Action item ▸ Reproduce only the lines from the line containing "At what coordinates should I click to accomplish: Click" to the end of the entries below, including both of those lines.

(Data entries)
◇ ◇ ◇ ◇ ◇ ◇ ◇
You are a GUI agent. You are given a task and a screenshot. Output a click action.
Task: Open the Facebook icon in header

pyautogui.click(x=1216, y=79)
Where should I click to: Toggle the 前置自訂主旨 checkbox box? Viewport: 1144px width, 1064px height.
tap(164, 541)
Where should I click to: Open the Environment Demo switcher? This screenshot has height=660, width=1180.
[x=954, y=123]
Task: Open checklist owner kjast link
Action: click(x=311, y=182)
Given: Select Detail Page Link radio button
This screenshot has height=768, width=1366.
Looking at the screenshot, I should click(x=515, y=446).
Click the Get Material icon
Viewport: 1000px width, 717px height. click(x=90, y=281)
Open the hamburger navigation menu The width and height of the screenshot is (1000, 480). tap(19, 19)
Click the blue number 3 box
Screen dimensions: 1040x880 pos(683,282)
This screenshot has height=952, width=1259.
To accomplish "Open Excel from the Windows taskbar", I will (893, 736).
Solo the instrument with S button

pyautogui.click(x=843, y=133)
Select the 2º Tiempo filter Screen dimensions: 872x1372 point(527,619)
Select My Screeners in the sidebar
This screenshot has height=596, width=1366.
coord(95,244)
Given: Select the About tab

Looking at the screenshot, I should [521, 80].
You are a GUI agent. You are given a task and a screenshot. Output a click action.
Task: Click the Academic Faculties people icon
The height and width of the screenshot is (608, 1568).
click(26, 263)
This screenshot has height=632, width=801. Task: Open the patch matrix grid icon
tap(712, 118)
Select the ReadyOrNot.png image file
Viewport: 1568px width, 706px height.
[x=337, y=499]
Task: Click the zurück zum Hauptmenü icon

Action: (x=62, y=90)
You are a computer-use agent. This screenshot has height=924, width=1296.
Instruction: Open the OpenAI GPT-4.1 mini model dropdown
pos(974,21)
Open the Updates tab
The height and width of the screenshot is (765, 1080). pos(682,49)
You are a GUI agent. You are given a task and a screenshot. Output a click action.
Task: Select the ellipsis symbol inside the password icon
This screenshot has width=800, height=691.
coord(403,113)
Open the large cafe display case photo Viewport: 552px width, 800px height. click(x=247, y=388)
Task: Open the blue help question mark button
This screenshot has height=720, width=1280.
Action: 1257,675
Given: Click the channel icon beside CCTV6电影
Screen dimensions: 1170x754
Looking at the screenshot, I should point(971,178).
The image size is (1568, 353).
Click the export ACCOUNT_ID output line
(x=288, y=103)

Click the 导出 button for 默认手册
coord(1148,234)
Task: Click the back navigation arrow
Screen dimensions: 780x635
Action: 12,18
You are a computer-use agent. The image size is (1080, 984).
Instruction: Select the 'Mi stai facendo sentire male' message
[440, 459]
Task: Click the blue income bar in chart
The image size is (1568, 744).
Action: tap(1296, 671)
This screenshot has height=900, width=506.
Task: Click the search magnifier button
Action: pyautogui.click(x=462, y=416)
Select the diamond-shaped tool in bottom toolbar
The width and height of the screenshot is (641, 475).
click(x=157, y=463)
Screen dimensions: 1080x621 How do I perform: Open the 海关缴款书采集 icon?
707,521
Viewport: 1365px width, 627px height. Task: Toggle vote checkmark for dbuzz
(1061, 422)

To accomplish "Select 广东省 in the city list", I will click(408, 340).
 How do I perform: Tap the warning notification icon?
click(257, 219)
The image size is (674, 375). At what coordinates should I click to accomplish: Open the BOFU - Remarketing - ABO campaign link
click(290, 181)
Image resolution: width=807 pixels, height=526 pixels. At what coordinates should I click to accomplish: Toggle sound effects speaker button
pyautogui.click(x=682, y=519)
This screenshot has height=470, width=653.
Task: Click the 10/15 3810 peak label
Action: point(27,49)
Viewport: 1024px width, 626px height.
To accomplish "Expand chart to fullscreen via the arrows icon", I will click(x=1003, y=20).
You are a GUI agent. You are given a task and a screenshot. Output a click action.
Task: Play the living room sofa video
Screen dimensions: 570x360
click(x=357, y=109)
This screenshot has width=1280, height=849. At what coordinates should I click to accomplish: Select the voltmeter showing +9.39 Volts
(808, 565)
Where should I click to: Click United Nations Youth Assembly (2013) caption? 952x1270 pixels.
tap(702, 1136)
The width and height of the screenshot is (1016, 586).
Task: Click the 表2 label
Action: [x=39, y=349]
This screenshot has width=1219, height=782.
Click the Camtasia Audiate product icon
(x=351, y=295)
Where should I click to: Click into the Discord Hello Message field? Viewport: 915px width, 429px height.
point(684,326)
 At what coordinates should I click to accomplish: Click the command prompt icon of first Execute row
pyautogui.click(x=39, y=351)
◇ ◇ ◇ ◇ ◇ ◇ ◇
Solution for this task ▸
 At what coordinates should I click to accomplish: Click the command prompt icon of first Execute row
pyautogui.click(x=39, y=351)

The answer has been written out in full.